Richard Dormer Game of Thrones Beyond the Wall

Game of Thrones Beyond the Wall Review

HBO‘s Game of Thrones: Season 7, Episode 6: Beyond the Wall was a fantastic action episode with very little character development outside of Arya Stark (Maisie Williams) and Sansa Stark (Sophie Turner).

As Game of Thrones progressed throughout its later seasons, the show has veered away from palace intrigue toward on-screen grandeur and spectacle. Game of Thrones wants to go out with a bang in the viewer’s mind (this is the penultimate season), closing out all of its lingering plot lines along the way. The latter half of Season 6 and almost all of Season 7 of Game of Thrones are examples of this.

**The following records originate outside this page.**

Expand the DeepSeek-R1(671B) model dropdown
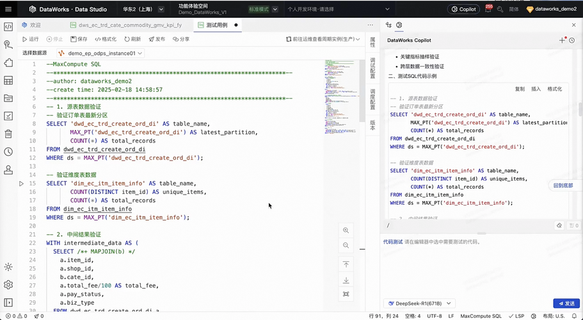The height and width of the screenshot is (320, 583). 419,303
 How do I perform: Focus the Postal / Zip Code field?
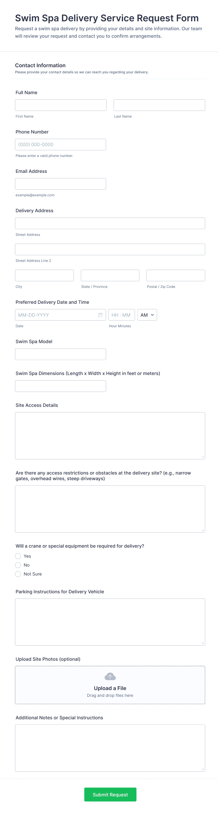tap(176, 275)
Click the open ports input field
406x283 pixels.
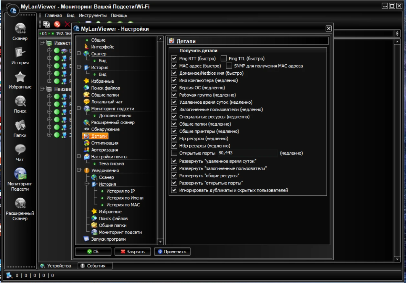pos(247,153)
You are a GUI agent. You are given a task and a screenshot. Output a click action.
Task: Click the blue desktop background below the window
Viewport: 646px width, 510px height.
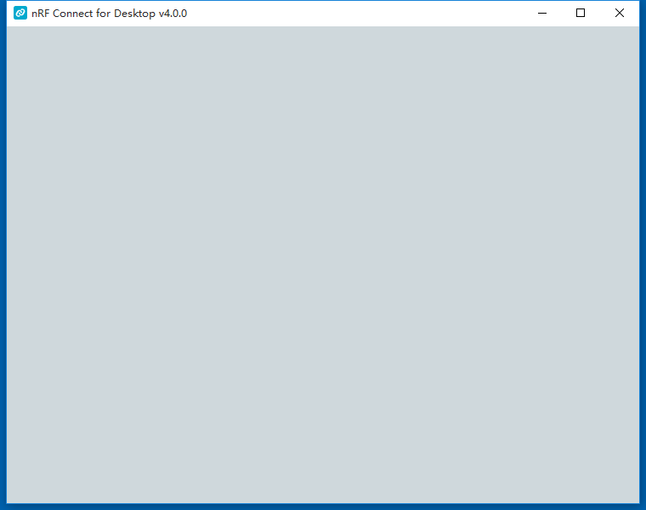point(323,507)
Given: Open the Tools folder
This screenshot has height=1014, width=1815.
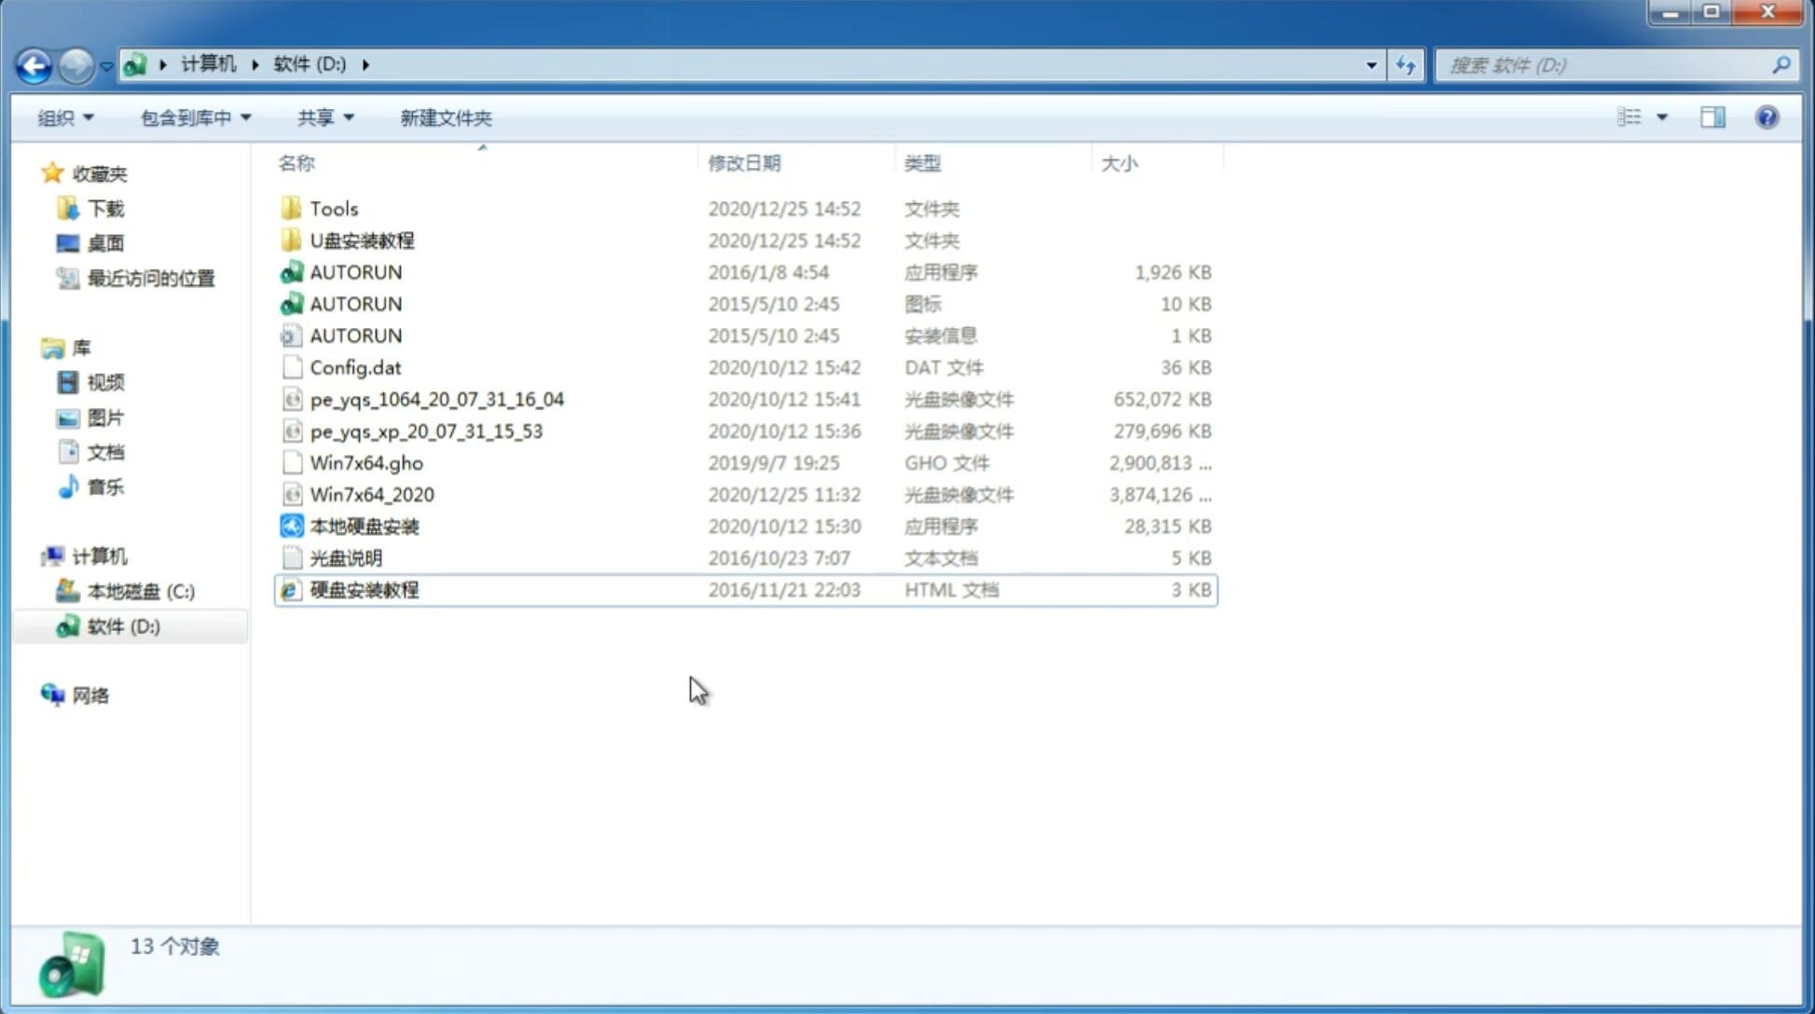Looking at the screenshot, I should 333,208.
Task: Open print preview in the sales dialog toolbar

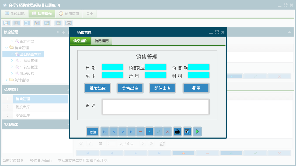Action: point(187,131)
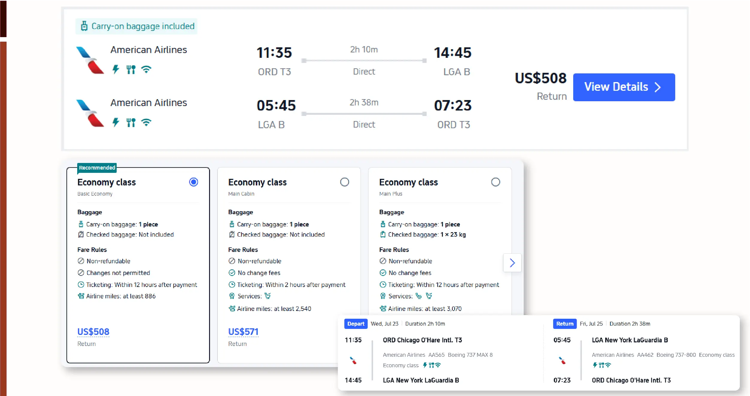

Beyond the Wall, for better or worse, was no different, except with Ayra Stark and Sansa Stark. Those two characters took on the palace intrigue roles, since unlike the outrageously entertaining books this TV series is based on, no new families are going to be introduced into this series at this point (the series is coming to an end) nor the storylines that they would have brought with them. The existing characters and their storylines are being manipulated and re-engineered to take their places. Thus the growing animosity between Arya Stark and Sansa Stark, though the groundwork for it has been consistent.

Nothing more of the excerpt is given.